A Web-Based Face Recognition System Using Mobile Agent Technology

Asian Journal of Information Technology

A Web-Based Face Recognition System Using Mobile Agent Technology

Md. Geaur Rahman, Somlal Das, A.R.S. Ahmed Siddique and Md. Khademul Islam Molla

Abstract: This study presents an application of mobile agent technology to solve the problem of web-based face recognition. Faces represent complex, multidimensional, meaningful visual stimuli and developing a computational model for face recognition is difficult. The current face recognition models, which suffer from slow performance and platform dependence. The proposed system is a network-oriented system involving not only face detection but also facial feature extraction and graph matching schemes. For high performance in terms of reduced processing time and better flexibility, we introduce an innovative four-layer structural model and a three-dimension operational model. In addition, the proposed system integrates the computing advantages of mobile agents with several improved face recognition algorithms to enhance system robustness.

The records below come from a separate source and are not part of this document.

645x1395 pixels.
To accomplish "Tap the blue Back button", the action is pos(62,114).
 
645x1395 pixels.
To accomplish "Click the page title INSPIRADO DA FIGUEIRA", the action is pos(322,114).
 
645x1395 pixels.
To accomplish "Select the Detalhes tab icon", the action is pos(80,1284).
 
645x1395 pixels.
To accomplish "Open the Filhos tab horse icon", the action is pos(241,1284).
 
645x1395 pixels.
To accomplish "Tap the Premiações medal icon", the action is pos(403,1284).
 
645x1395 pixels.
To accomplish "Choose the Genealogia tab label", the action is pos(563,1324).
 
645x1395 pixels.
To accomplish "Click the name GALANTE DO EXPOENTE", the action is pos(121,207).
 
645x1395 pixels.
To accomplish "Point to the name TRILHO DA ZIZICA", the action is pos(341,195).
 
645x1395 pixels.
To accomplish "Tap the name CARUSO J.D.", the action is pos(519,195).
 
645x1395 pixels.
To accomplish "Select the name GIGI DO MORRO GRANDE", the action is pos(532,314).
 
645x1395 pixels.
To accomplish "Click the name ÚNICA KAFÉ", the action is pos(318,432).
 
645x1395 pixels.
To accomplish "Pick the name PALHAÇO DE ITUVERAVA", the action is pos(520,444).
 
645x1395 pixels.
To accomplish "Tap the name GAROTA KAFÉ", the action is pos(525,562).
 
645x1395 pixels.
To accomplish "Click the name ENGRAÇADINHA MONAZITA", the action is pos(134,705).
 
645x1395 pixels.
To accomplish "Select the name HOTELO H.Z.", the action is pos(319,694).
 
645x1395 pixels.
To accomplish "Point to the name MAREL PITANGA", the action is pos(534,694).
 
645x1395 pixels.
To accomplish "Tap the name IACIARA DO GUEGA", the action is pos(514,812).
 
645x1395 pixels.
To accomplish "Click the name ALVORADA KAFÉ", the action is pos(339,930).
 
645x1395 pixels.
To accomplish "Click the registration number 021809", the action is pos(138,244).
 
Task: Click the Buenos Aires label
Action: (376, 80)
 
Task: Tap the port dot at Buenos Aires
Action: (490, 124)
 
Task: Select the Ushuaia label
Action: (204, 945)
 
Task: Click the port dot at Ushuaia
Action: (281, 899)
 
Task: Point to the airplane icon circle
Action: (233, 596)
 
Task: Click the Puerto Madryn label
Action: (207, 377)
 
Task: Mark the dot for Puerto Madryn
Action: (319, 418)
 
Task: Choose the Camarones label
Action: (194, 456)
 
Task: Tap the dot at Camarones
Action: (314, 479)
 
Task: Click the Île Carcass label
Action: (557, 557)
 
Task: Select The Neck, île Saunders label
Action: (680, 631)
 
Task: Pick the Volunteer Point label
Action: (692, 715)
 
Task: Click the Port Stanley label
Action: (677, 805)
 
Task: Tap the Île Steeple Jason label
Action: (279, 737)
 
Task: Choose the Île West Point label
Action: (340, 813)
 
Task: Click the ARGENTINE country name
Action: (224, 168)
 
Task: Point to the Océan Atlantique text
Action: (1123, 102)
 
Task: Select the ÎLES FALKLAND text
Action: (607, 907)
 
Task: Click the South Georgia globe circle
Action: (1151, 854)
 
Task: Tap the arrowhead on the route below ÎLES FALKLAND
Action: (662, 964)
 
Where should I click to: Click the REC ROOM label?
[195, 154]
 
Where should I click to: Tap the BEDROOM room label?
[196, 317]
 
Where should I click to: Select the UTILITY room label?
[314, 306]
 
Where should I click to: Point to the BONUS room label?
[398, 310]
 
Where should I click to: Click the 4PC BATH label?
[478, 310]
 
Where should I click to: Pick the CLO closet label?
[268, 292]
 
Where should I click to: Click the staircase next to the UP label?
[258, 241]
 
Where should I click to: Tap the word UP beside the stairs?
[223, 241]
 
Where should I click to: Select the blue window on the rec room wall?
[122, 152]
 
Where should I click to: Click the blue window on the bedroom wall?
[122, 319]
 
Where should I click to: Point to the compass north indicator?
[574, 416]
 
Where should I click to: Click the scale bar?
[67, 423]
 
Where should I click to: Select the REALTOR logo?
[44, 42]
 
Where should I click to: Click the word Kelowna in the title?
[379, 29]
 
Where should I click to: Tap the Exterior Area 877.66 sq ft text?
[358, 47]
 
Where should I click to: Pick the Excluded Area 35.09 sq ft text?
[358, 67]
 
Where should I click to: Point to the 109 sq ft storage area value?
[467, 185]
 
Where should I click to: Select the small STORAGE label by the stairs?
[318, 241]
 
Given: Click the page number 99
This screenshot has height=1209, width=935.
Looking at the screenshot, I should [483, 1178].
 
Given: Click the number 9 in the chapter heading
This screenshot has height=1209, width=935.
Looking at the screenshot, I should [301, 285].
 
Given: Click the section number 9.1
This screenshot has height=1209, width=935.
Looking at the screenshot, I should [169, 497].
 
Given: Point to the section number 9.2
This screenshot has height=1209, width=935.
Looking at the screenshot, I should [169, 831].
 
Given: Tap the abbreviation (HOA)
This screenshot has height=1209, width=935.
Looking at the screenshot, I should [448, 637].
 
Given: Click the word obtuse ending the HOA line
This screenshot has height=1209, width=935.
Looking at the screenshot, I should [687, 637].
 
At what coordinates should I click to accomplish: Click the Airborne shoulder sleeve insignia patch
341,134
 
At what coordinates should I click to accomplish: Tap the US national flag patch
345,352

Preliminary experimental results demonstrate the advantages and potentialities of the approach for face recognition on the web.

How to cite this article

Md. Geaur Rahman, Somlal Das, A.R.S. Ahmed Siddique and Md. Khademul Islam Molla, 2010. A Web-Based Face Recognition System Using Mobile Agent Technology. Asian Journal of Information Technology, 9: 91-97.

INTRODUCTION

Web-based face recognition systems have received more and more attention in recent years. Face Recognition (FR) is not a simple problem since a new image of a face seen in the recognition phase is usually different from the images previously seen by the system in the learning phase. There are several sources for these variations between images of the same face. The image depends on viewing conditions, device characteristics and environment. This includes viewing position (which determines the orientation, location and size of the face in the image), imaging quality (which influences the resolution, blurring and noise in the picture) and the light source (which influences the reflection). In addition to this the face is a dynamic object and it changes according to expressions, mood, age, hairstyle, glasses, etc. (Rahman et al., 2003).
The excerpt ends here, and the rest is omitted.